Task input Block Start
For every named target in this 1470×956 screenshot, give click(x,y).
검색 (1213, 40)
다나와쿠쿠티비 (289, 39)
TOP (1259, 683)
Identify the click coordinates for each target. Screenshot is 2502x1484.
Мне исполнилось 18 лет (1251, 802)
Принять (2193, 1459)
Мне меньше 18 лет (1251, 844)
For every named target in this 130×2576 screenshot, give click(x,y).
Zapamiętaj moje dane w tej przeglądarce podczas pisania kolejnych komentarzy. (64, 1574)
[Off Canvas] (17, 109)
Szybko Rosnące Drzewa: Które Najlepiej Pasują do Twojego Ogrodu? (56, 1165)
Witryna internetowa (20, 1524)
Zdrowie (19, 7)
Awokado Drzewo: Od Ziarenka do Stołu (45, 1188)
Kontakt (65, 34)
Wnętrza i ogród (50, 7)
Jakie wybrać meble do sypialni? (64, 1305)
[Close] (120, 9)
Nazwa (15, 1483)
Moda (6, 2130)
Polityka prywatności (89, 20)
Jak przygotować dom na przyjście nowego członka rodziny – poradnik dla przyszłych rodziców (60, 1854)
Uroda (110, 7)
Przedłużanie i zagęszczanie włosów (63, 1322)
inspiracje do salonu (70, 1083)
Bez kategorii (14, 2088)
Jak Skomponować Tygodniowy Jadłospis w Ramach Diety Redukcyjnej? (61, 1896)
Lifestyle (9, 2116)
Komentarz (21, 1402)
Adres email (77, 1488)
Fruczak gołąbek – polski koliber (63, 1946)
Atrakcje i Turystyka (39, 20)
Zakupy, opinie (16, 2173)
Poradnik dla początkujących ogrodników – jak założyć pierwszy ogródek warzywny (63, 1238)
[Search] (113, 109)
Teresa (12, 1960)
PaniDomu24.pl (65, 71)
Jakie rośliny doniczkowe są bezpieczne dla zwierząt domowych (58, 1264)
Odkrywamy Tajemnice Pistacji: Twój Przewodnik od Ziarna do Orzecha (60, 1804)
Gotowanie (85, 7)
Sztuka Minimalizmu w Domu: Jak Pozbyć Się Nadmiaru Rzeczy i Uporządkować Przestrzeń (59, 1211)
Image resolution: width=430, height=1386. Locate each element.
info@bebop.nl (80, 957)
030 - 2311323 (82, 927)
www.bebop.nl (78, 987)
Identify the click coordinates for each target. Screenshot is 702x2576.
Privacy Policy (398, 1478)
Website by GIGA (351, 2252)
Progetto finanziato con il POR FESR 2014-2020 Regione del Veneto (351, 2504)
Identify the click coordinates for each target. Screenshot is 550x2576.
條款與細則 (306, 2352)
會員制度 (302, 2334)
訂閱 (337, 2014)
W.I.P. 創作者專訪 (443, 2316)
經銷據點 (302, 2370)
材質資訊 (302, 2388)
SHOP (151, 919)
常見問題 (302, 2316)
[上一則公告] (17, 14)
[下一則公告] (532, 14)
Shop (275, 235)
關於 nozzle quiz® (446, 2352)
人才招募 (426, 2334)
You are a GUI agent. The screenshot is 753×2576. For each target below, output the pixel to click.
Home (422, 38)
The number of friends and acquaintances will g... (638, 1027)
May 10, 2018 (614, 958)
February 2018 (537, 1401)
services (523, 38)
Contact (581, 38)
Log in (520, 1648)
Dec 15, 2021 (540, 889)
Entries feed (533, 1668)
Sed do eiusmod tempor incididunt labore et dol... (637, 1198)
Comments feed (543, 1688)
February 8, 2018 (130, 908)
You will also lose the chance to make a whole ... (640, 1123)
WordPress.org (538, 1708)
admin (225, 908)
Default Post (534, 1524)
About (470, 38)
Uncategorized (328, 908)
Task input Block End
• _Exercise_: What is the number of lines in the data that contain "each"? Write that number and nothing else.

• _The completed task_: 5